ECLI:NL:HR:2010:AY7682
Hoge Raad
- Cassatie
- D.G. van Vliet
- P. Lourens
- C.B. Bavinck
- A.R. Leemreis
- E.N. Punt
- Rechtspraak.nl
Cassatie over douanerechten en omzetbelasting na uitnodiging tot betaling
In deze zaak heeft de Hoge Raad op 19 maart 2010 uitspraak gedaan in een cassatieprocedure betreffende douanerechten en omzetbelasting. De belanghebbende, X B.V., was op 13 april 2000 uitgenodigd tot betaling van bedragen aan douanerechten en omzetbelasting. Na bezwaar tegen deze uitnodigingen, heeft de Inspecteur zijn uitspraken gehandhaafd. Hierop heeft de belanghebbende beroep ingesteld bij de Tariefcommissie voor de douanerechten en bij het Gerechtshof te 's-Hertogenbosch voor de omzetbelasting. Het Gerechtshof heeft het beroep inzake de douanerechten ongegrond verklaard, maar het beroep inzake de omzetbelasting gegrond verklaard, waardoor de uitspraak van de Inspecteur en de uitnodiging tot betaling van omzetbelasting zijn vernietigd.

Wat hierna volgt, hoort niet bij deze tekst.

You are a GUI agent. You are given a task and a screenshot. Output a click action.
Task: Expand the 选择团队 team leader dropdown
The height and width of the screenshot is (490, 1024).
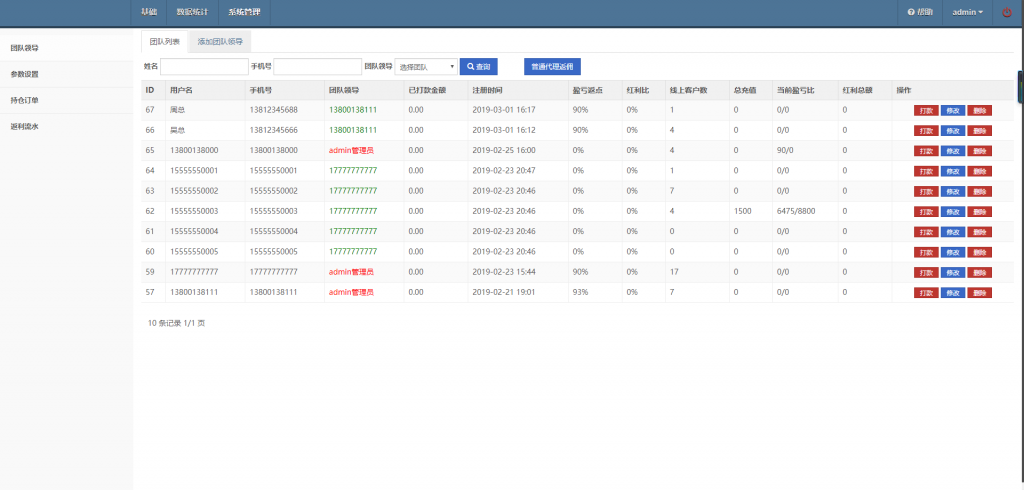tap(426, 67)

Tegen deze uitspraak heeft de belanghebbende cassatie ingesteld, waarbij drie middelen zijn voorgesteld. De Staatssecretaris van Financiën heeft een verweerschrift ingediend, en beide partijen hebben gereageerd op een arrest van het Hof van Justitie. De Hoge Raad heeft het beroep in cassatie gegrond verklaard en de uitspraak van het Gerechtshof en de Inspecteur vernietigd voor zover deze betrekking had op de uitnodiging tot betaling van douanerechten. Tevens heeft de Hoge Raad bepaald dat de Staat het griffierecht van € 414 aan de belanghebbende moet vergoeden en de Minister van Financiën moet vergoeden in de kosten van het geding in cassatie, vastgesteld op € 1159,20 voor beroepsmatig verleende rechtsbijstand.
De Hoge Raad heeft in zijn beoordeling de middelen van de belanghebbende behandeld en geconcludeerd dat middel 1 slaagt op gronden die zijn vermeld in een eerder arrest, terwijl middel 3 niet tot cassatie kan leiden. De uitspraak van het Gerechtshof kan niet in stand blijven, en middel 2 behoeft geen verdere behandeling. De Minister van Financiën wordt veroordeeld in de proceskosten, waarbij rekening is gehouden met samenhangende zaken.